» **Aufgaben**:
**a.** Beantworten Sie anhand des Threads über Skype und TeamSpeak:
(i) An welchem Datum stellte Dominik10 seine Frage?
(ii) Welche maximale Bandbreite nennt Herbboy für TS?
(iii) Wann gibt es laut Herbboy keinen Traffic?
**b.** Stellen Sie den Abschnitt der Zeilen nach dem Thread, der mit der Zeile beginnt, die „Open the integration time units dropdown“ enthält, und mit dem Ende der Zeilen schließt, als Markdown-Tabelle mit den Spalten „Nr.“ und „Inhalt“ dar. Lassen Sie dabei Leerzeilen und Bilder weg.

┌─ Vorliegender Text

# FRAGE: Wieviel MB braucht Skype oder TeamSpeak für zB 1h???



## Dominik10 (23. November 2008)

*FRAGE: Wieviel MB braucht Skype oder TeamSpeak für zB 1h???*

Hallo,
ich habe eine Frage.

Wieviel MB braucht Skype oder TeamSpeak für zB 1h???

mfg Dominik


----------



## Herbboy (23. November 2008)

*AW: FRAGE: Wieviel MB braucht Skype oder TeamSpeak für zB 1h???*



			
				Dominik10 am 23.11.2008 21:05 schrieb:
			
		

> Hallo,
> ich habe eine Frage.
> 
> Wieviel MB braucht Skype oder TeamSpeak für zB 1h???
> ...



ich glaub die maximale bandbreite für TS sind ca. 10KB/sek, also ca. 35MB/stunde, wenn ich micht nicht verrechnet hab ^^    

das gilt aber auch nur, wenn man dauern labert. bei den zeitpunkten, wo kein sound übertragen werden muss, gibt es auch keinen traffic.

└─
┌─ Extrahierte Daten

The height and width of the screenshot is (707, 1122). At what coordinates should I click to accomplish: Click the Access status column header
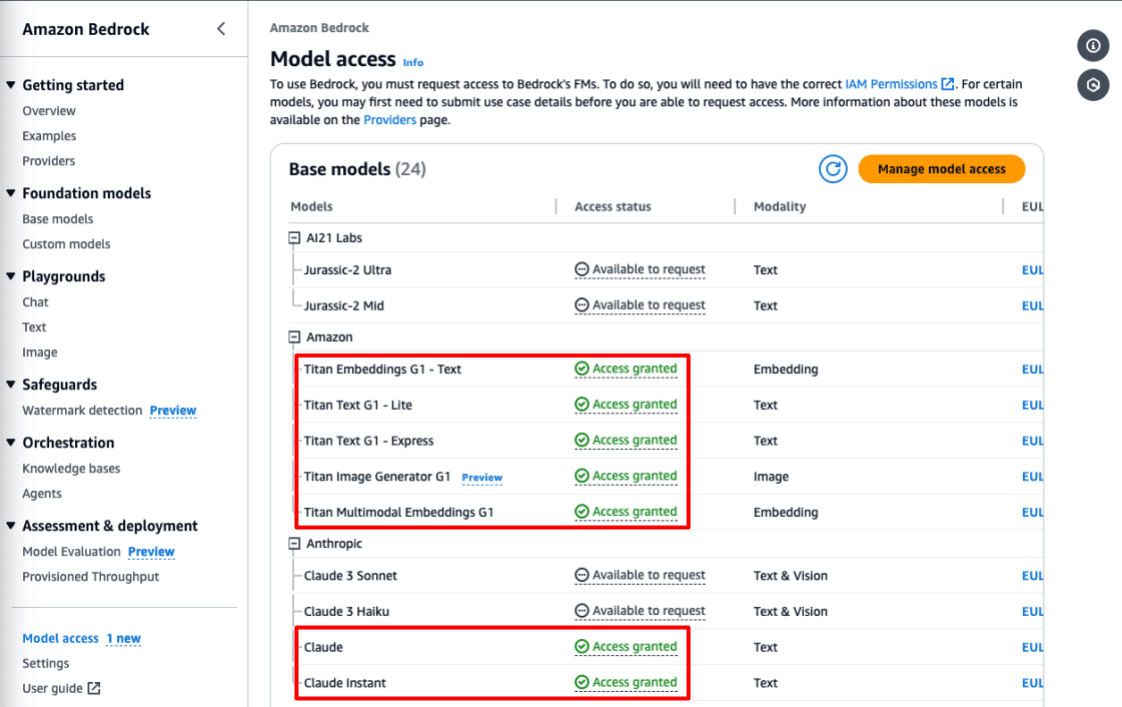click(612, 206)
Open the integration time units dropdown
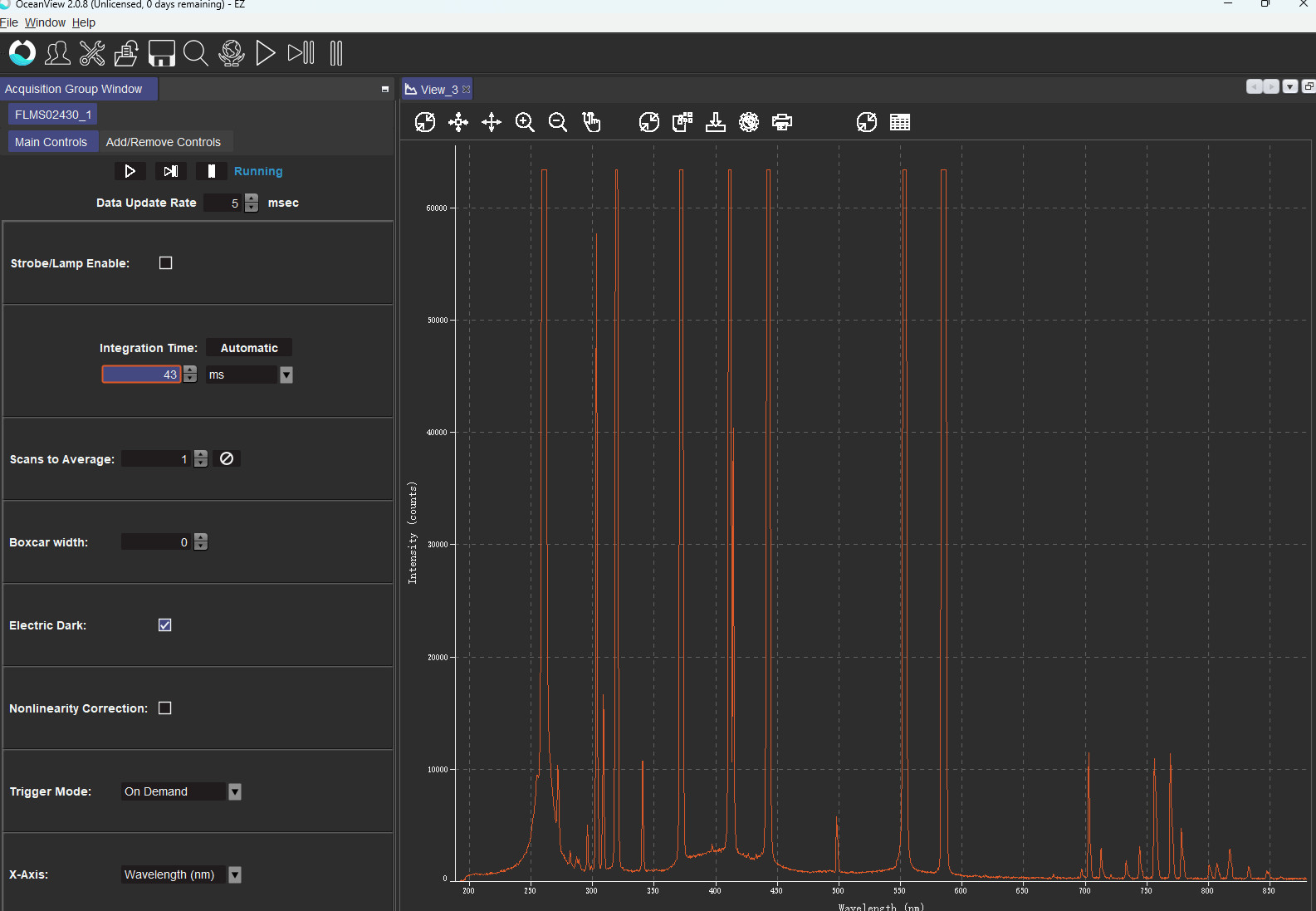Viewport: 1316px width, 911px height. pos(286,375)
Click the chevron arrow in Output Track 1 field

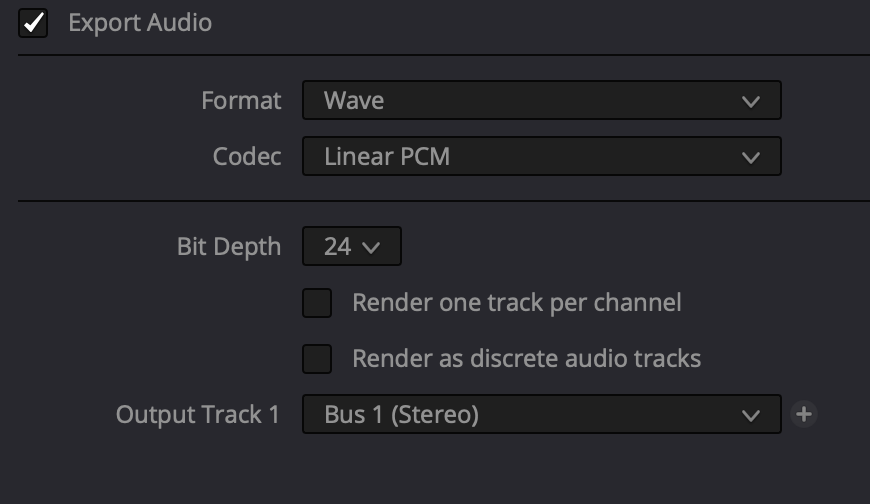click(751, 414)
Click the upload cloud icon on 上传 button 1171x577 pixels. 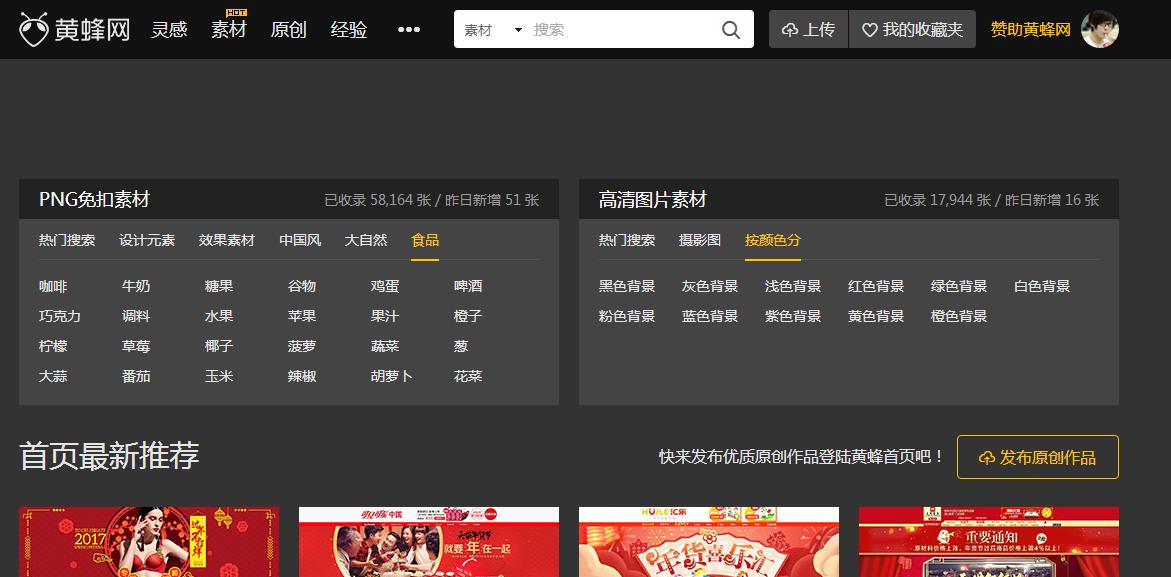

└─

» **Antworten je Aufgabe**:
**a.**
(i) Am 23. November 2008.
(ii) Ca. 10 KB/sek.
(iii) Zu den Zeitpunkten, an denen kein Sound übertragen werden muss.

**b.**
| Nr. | Inhalt |
|---|---|
| 1 | Open the integration time units dropdown |
| 2 | Viewport: 1316px width, 911px height. pos(286,375) |
| 3 | Click the chevron arrow in Output Track 1 field |
| 4 | click(751, 414) |
| 5 | Click the upload cloud icon on 上传 button 1171x577 pixels.  |